The survey of local highways authorities was carried out by the RAC Foundation with the help of the National Bridges Group of the Association of Directors of Environment, Economics, Planning & Transportation (Adept).
The council with the highest number of substandard bridges is Devon, which has 2,712 bridges of which 244 of them are substandard, equating to 9%.
The council with the highest proportion of substandard bridges is Lewisham, where 18 of its 34 bridges are regarded as substandard.
The study said that no local authority manages structures directly technically comparable with the bridge that collapsed in Genoa in August 2018, but that 106 of the authorities do have post-tensioned (PT) bridges. Thes require specialist inspections but it was found that 199 of the total of 605 such bridges have not had a special PT inspection in the last 18 years.

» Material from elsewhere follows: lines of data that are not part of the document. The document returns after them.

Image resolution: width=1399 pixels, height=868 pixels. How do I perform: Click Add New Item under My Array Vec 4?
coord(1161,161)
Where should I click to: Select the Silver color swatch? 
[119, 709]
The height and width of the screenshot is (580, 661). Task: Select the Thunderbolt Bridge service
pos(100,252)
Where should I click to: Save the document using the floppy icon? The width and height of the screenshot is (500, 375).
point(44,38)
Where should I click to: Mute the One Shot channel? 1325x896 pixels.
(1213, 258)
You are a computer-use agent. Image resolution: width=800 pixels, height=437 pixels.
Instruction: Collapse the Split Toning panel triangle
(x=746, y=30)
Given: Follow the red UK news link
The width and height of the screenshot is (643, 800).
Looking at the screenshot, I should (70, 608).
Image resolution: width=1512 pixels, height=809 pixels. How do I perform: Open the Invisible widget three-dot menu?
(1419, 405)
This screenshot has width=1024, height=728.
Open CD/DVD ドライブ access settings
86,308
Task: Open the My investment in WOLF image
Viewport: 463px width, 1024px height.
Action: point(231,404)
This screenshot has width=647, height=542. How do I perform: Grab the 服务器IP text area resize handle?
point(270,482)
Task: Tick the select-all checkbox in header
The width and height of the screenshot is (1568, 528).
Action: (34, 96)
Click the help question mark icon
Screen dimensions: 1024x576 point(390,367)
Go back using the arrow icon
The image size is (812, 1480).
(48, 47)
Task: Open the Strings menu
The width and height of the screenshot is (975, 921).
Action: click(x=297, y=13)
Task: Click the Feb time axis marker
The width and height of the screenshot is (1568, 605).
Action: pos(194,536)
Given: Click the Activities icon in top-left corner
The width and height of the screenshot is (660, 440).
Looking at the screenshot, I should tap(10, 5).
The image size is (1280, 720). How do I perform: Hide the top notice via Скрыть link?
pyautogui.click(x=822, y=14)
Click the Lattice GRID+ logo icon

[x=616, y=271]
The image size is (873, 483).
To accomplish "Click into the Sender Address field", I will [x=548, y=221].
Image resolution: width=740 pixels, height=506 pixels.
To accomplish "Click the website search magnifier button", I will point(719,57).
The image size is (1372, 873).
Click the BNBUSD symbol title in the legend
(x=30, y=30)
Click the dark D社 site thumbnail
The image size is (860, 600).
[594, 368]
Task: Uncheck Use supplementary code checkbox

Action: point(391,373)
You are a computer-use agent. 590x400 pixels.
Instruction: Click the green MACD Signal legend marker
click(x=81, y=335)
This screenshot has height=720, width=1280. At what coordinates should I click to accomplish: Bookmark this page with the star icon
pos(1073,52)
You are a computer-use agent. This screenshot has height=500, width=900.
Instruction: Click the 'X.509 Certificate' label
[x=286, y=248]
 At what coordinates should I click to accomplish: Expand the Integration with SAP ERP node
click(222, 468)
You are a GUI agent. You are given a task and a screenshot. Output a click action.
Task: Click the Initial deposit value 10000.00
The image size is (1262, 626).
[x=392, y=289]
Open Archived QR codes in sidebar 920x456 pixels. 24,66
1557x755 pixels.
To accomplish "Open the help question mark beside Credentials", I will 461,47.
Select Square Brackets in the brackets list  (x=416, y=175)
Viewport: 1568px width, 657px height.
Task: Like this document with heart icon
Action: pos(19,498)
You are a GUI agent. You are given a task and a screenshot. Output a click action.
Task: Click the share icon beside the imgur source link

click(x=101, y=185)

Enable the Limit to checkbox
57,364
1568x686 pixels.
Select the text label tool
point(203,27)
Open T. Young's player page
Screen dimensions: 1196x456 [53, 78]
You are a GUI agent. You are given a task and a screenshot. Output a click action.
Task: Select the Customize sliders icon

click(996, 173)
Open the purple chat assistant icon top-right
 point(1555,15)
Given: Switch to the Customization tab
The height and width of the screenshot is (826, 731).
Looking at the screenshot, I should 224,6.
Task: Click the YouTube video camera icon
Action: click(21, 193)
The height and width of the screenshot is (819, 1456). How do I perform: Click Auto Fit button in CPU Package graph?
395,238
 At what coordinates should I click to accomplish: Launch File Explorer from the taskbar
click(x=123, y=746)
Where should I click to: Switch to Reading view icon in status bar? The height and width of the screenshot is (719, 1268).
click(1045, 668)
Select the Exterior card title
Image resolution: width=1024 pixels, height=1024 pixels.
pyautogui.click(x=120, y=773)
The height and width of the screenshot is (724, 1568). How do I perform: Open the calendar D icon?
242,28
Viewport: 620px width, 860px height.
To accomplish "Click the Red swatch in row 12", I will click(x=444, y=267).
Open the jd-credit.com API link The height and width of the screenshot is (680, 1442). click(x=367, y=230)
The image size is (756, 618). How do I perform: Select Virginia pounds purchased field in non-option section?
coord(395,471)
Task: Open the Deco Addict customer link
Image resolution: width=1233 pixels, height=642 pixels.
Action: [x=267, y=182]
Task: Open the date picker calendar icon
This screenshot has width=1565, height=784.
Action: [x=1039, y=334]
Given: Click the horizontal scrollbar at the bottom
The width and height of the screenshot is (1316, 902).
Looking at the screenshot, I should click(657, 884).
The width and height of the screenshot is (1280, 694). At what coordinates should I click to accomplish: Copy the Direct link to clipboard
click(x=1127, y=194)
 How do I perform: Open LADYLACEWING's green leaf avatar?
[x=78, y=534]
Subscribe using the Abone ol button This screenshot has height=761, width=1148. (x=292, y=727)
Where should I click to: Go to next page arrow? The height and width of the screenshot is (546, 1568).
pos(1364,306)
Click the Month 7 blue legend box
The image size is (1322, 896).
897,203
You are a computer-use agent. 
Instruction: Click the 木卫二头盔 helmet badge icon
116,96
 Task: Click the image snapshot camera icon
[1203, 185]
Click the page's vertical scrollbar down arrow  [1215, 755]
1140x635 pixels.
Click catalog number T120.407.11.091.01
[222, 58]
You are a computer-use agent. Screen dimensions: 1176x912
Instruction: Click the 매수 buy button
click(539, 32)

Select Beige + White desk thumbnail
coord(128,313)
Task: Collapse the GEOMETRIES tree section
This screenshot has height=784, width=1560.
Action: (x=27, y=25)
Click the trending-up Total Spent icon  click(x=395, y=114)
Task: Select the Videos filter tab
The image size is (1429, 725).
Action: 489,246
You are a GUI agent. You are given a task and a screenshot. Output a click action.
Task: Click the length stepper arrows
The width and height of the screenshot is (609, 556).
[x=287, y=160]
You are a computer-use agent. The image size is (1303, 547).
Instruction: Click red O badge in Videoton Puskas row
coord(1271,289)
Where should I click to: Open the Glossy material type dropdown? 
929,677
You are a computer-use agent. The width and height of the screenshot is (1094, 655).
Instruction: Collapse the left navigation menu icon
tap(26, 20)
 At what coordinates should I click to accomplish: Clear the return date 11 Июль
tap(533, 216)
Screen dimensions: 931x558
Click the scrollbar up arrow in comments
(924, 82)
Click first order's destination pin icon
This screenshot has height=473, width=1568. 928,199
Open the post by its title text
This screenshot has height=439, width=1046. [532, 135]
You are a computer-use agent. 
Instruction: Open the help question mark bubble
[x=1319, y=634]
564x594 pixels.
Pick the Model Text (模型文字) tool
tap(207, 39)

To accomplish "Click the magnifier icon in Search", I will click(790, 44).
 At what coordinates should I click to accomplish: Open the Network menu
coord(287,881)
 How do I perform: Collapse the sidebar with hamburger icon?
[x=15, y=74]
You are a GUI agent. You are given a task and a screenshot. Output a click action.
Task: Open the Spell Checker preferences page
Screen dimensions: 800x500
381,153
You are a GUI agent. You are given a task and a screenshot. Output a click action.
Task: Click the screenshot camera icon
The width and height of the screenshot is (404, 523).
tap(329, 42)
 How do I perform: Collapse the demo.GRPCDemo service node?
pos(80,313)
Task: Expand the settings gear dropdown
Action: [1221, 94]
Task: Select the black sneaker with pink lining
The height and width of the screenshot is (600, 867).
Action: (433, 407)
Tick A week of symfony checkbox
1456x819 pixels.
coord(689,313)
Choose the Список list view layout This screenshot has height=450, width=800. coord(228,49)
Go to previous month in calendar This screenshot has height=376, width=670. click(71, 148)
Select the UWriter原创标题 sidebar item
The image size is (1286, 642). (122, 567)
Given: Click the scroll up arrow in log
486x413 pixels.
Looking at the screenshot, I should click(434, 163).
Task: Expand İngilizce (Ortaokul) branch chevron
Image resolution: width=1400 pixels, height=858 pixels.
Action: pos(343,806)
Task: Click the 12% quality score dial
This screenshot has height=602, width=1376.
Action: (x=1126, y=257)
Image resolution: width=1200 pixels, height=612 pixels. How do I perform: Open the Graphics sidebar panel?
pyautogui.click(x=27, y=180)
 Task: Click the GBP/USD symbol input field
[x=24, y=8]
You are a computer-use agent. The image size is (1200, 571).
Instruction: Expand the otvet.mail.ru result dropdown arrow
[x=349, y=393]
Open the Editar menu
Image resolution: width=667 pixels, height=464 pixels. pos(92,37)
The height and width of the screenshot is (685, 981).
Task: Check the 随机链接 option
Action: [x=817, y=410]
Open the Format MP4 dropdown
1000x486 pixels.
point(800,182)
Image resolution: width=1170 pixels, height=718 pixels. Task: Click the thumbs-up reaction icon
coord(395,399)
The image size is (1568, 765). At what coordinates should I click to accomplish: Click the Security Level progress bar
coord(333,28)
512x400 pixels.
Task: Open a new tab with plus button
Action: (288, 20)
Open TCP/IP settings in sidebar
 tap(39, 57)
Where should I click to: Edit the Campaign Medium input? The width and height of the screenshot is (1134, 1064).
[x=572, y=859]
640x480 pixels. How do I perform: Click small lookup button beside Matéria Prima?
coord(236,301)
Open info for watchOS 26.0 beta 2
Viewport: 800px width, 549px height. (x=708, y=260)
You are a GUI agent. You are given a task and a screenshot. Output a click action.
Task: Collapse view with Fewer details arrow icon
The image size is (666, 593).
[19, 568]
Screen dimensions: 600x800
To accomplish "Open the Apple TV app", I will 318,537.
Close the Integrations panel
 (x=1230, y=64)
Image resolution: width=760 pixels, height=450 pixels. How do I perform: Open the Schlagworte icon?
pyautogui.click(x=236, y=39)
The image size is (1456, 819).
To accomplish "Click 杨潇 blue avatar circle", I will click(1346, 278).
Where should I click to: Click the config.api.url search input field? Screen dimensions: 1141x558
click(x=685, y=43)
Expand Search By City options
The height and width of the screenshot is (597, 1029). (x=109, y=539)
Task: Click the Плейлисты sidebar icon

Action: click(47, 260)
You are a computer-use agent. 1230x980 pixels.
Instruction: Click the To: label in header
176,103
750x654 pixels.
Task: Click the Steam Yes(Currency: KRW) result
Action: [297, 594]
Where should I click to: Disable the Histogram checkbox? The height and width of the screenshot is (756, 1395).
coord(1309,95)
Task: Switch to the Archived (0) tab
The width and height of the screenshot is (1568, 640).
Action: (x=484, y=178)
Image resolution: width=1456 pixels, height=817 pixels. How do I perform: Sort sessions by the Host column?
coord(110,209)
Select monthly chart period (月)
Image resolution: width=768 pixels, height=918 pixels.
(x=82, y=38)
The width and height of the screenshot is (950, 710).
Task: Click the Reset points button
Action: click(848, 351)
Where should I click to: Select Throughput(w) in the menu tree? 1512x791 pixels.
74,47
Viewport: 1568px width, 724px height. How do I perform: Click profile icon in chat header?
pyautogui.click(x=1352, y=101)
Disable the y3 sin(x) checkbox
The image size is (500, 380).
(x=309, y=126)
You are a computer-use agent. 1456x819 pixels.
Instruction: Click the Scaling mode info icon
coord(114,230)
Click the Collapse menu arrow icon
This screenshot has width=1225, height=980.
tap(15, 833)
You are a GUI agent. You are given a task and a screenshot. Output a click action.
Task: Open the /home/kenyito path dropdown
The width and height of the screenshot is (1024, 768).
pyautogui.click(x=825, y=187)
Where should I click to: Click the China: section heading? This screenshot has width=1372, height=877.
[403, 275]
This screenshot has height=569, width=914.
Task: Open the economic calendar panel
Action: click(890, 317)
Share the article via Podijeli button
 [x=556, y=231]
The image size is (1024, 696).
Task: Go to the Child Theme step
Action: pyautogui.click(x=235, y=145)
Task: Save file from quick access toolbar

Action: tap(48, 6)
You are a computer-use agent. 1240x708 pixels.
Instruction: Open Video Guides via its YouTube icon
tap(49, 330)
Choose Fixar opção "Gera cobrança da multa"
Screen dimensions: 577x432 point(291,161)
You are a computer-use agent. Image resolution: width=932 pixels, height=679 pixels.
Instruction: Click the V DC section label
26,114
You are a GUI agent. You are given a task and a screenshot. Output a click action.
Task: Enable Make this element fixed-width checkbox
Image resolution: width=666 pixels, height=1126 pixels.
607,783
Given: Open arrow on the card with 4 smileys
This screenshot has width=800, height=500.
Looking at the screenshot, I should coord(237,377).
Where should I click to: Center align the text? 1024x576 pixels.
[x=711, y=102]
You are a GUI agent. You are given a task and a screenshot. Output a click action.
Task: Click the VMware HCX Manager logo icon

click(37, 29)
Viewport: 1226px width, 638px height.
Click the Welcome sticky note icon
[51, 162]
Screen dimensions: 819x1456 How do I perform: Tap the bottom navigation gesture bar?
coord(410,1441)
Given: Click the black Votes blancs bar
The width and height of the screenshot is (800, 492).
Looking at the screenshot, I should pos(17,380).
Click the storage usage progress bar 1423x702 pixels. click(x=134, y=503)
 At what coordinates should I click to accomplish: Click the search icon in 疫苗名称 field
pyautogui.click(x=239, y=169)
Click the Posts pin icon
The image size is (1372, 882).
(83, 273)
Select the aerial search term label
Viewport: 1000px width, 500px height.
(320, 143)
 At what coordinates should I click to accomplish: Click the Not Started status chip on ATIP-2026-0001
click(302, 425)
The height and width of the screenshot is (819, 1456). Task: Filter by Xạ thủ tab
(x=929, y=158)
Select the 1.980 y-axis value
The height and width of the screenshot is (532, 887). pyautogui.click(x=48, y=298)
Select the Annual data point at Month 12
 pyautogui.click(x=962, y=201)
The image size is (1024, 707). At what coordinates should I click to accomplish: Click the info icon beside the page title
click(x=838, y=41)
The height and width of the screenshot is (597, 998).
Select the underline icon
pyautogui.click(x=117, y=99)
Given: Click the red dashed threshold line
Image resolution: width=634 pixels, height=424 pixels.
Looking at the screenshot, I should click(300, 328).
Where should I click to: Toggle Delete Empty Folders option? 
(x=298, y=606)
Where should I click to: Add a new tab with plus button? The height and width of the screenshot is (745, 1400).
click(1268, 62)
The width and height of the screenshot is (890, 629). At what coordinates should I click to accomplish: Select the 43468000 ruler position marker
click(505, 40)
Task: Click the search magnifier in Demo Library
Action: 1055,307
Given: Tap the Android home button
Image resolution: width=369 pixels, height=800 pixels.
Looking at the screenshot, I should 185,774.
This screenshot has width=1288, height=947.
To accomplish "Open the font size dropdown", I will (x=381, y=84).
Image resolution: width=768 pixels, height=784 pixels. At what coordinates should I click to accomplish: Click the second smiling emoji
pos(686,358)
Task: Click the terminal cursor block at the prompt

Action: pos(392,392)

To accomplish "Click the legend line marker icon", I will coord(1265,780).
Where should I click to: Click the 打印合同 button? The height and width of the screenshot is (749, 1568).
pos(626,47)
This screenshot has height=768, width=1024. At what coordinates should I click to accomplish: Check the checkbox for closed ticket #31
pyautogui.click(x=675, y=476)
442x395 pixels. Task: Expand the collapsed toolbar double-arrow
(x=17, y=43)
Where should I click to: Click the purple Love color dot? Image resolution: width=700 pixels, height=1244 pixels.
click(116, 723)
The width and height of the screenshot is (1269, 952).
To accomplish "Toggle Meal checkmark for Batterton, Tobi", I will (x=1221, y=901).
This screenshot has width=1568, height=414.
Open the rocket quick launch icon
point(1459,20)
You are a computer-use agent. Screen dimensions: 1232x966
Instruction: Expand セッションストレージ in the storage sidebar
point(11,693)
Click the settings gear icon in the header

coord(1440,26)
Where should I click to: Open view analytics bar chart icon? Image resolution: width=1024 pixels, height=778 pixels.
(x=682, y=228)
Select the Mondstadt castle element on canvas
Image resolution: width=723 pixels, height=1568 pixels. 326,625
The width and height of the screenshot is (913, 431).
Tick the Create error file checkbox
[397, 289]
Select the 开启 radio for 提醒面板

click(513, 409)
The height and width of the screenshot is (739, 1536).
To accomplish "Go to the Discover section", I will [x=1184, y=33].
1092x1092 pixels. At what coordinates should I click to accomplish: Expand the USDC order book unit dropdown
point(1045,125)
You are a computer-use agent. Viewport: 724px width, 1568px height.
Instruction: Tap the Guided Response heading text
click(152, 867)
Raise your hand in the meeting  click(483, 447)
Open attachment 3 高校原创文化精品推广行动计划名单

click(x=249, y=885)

The RAC Foundation also asked national roads authorities how their bridges were faring. Highways England and Transport Scotland each reported 1% of its bridges to be substandard. In England, there were 83 substandard bridges out of 11,067 while Scotland had 38 out of 2,641. The figure for Wales was 8%, with 96 out of 1,251 bridges deemed substandard.
Steve Gooding, director of the RAC Foundation, said: ““Establishing the condition of our highway bridges provides a litmus test for the condition of our road network more generally, and the condition is worrying. While we should draw some comfort from the good knowledge highway authorities have about the strength and structural integrity of their bridges, the fact is that many thousands are subject to enhanced monitoring, speed and weight restrictions, and the cost of bringing them up to scratch is continuing to mount.
“Ancient bridges on rural back roads might not be the highest priority for repair, but the risk we run is that sub-standard structures on some roads result in heavier vehicles having to make lengthy detours.”
Kevin Dentith, chair of the Adept National Bridges Group, said: “Bridge maintenance is about priority. In large rural counties, like my own authority, Devon, there will be structures that on paper fall short of current design standards, however they are never likely to be strengthened because they carry little more traffic than the odd car and tractor.
“However, there is a serious issue around so-called post-tensioned bridges. Whilst these are not directly comparable in technical terms to the bridge that collapsed in Genoa they do require intrusive examination, something many of them will never have had because of a lack of funding, expertise or both.”